_PROBLEM STATEMENT_:
I need each line of the entries below that includes the string "computer".

_RECORDS PROVIDED_:
<<<<
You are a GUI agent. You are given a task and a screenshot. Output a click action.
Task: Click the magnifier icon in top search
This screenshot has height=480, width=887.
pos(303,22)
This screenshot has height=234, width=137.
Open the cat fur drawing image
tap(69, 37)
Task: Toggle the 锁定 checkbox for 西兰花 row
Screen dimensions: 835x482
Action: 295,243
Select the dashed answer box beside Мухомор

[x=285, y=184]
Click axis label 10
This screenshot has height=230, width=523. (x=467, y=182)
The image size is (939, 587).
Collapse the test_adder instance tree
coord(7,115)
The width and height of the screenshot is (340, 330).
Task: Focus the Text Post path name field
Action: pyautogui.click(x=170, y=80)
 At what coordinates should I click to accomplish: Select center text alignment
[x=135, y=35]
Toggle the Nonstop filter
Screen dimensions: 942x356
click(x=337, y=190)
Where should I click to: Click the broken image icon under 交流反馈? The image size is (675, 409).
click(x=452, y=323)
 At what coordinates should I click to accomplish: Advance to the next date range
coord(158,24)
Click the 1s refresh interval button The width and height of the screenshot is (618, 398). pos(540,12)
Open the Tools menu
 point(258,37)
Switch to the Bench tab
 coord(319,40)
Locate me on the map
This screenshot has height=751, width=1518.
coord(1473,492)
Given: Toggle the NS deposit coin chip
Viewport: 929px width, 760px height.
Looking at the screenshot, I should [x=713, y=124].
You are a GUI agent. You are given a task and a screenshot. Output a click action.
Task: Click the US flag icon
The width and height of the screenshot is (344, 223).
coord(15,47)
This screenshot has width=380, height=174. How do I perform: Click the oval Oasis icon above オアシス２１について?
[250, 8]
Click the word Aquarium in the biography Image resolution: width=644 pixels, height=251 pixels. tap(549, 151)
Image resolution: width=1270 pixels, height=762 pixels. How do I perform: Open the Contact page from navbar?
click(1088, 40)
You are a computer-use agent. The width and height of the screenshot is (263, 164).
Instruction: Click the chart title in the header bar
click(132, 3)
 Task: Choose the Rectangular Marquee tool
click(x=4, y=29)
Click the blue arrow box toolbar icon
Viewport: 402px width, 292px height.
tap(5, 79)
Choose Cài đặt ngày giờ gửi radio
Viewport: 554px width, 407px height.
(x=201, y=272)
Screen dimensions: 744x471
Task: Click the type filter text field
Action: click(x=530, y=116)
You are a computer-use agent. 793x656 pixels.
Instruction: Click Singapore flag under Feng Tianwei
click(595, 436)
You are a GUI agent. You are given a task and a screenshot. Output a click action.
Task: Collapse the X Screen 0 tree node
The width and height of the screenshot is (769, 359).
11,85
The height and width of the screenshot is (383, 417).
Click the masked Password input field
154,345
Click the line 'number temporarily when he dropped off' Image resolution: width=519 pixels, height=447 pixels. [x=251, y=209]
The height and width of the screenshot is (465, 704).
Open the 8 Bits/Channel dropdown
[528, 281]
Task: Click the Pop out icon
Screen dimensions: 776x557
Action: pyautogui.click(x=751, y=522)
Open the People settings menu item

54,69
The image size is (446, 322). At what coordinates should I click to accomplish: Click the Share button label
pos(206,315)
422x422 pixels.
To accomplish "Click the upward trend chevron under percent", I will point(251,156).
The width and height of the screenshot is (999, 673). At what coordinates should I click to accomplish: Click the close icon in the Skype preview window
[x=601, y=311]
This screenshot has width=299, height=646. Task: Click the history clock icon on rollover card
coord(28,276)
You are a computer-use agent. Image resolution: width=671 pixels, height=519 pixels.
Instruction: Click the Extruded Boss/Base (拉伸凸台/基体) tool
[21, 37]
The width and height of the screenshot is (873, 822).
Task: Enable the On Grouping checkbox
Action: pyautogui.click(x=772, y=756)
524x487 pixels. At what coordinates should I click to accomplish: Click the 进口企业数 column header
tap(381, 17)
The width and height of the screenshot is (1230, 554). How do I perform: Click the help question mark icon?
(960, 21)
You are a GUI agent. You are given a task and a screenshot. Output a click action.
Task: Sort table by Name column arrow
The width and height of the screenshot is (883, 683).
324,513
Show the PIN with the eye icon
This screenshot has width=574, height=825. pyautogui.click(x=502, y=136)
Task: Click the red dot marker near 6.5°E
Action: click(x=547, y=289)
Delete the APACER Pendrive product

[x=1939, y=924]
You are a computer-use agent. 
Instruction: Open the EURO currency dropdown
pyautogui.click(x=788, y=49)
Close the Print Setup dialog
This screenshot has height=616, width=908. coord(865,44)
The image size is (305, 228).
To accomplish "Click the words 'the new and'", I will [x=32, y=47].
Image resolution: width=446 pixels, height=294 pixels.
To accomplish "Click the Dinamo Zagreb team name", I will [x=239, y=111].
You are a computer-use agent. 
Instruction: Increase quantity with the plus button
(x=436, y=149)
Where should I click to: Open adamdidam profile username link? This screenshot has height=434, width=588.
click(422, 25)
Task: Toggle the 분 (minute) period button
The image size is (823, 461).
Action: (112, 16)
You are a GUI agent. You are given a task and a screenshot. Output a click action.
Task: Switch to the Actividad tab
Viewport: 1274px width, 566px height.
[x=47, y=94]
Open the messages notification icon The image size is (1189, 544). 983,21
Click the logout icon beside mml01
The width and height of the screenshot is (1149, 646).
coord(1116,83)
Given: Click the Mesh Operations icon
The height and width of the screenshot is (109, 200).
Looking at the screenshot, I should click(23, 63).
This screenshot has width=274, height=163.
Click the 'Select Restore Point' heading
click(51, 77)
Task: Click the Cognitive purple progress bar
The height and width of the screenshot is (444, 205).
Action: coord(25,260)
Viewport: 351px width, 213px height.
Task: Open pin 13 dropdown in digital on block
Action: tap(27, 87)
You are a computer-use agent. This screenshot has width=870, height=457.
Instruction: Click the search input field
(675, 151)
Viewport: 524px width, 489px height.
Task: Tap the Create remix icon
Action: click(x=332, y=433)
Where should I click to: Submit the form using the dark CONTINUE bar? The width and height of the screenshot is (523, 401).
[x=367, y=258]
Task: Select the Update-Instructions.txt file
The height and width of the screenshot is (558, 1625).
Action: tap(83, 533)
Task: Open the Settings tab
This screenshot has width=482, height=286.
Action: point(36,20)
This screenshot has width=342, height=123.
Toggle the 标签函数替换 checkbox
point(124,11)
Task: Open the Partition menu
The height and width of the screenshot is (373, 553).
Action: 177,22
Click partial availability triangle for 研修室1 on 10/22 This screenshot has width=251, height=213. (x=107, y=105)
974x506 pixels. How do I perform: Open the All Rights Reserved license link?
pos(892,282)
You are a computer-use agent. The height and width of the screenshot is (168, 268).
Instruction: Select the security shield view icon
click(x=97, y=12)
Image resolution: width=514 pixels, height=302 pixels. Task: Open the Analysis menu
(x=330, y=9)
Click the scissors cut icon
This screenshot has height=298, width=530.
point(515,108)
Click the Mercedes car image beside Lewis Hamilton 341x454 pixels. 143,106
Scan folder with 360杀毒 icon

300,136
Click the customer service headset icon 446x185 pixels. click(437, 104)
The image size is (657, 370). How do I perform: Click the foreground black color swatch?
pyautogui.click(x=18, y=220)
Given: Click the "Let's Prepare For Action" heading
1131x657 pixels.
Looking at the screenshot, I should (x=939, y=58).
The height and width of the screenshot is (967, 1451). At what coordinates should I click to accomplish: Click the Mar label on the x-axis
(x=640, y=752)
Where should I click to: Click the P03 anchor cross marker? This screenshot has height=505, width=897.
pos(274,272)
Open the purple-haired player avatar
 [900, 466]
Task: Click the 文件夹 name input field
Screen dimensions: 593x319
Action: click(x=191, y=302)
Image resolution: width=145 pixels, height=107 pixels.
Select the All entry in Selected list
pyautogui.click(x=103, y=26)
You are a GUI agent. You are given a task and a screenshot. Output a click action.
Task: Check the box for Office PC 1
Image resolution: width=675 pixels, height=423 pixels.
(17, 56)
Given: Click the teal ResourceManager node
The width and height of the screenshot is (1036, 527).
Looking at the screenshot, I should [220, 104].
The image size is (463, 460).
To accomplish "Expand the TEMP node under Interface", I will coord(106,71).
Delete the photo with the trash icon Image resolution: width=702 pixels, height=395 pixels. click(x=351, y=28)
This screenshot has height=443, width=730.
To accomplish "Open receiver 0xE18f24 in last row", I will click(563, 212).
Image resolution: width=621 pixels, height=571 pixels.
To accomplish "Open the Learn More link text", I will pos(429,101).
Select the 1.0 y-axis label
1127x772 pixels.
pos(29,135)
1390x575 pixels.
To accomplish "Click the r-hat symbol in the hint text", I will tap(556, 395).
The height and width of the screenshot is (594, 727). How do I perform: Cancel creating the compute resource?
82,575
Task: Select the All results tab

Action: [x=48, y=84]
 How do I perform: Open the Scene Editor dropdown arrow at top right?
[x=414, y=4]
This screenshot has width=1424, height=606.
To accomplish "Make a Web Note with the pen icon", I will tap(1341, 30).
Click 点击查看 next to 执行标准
>>>>
_ANSWER SECTION_:
You are a computer-use agent. The width and height of the screenshot is (263, 164).
You are a computer-use agent. 793x656 pixels.
You are a computer-use agent. Image resolution: width=671 pixels, height=519 pixels.
You are a computer-use agent. 
You are a computer-use agent. 
You are a computer-use agent. This screenshot has width=870, height=457.
You are a computer-use agent. The height and width of the screenshot is (168, 268).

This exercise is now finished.